WHAT IS REQUIRED — Each line below is to be repeated exactly; any picture is to be left out.
[[ INPUT FOR THIS TASK open ]]
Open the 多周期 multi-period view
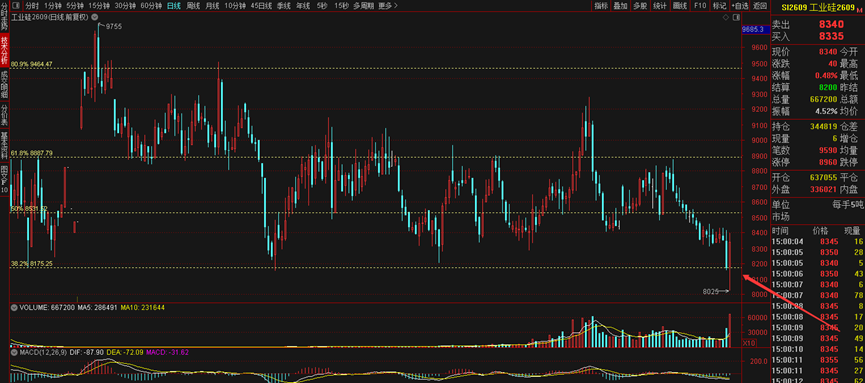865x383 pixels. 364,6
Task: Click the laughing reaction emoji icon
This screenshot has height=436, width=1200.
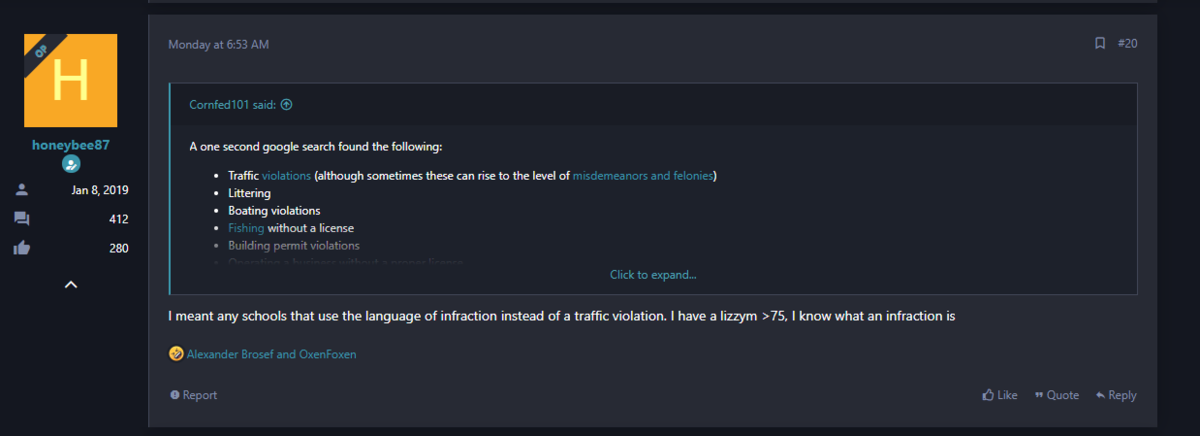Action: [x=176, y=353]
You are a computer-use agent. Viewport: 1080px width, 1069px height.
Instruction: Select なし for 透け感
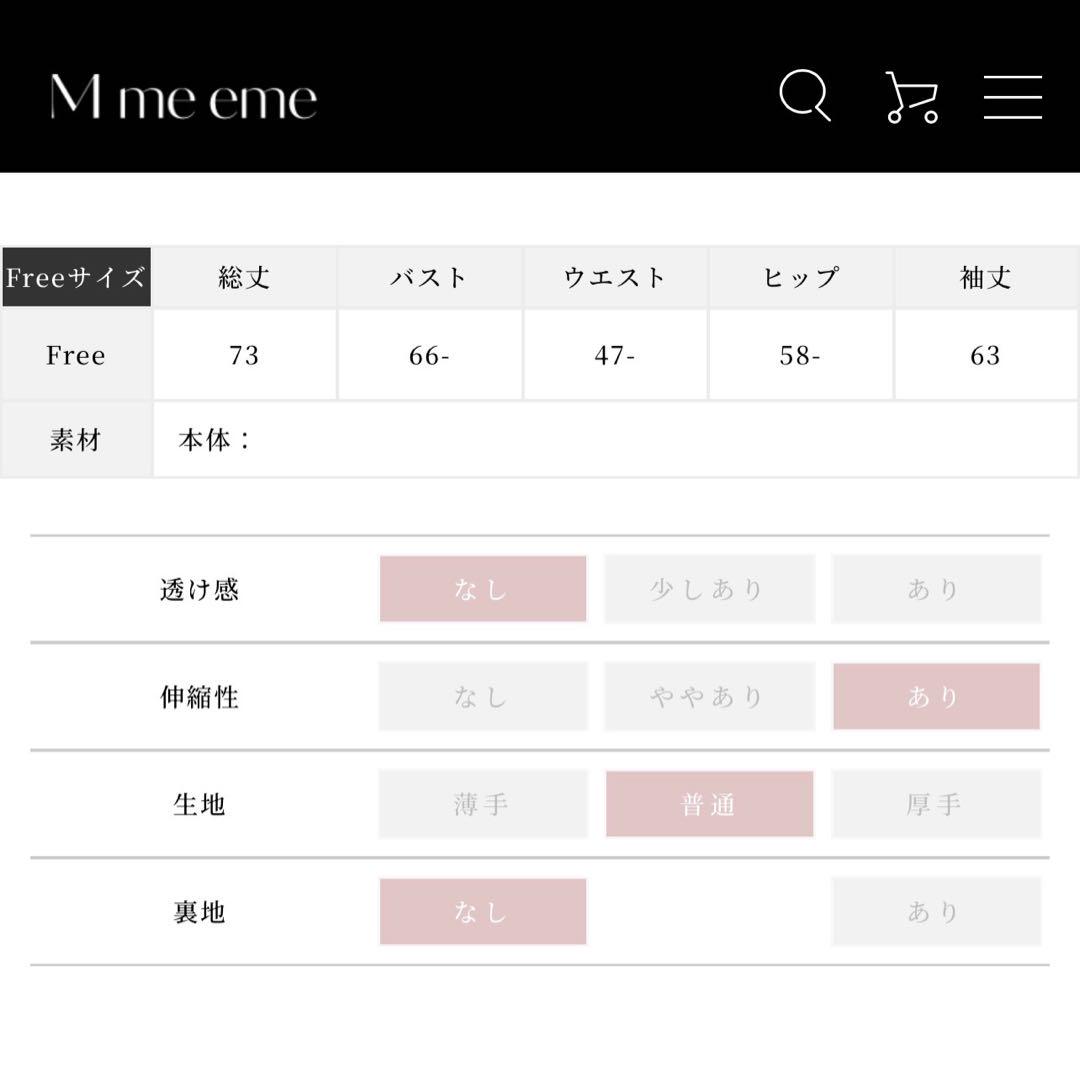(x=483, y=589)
[[ INPUT FOR THIS TASK closed ]]
RESULT FOR THIS TASK —
Open the 多周期 multi-period view
865x383 pixels. 364,6
Task: Click the laughing reaction emoji icon
This screenshot has height=436, width=1200.
Action: [x=176, y=353]
You are a computer-use agent. Viewport: 1080px width, 1069px height.
Instruction: Select なし for 透け感
(x=483, y=589)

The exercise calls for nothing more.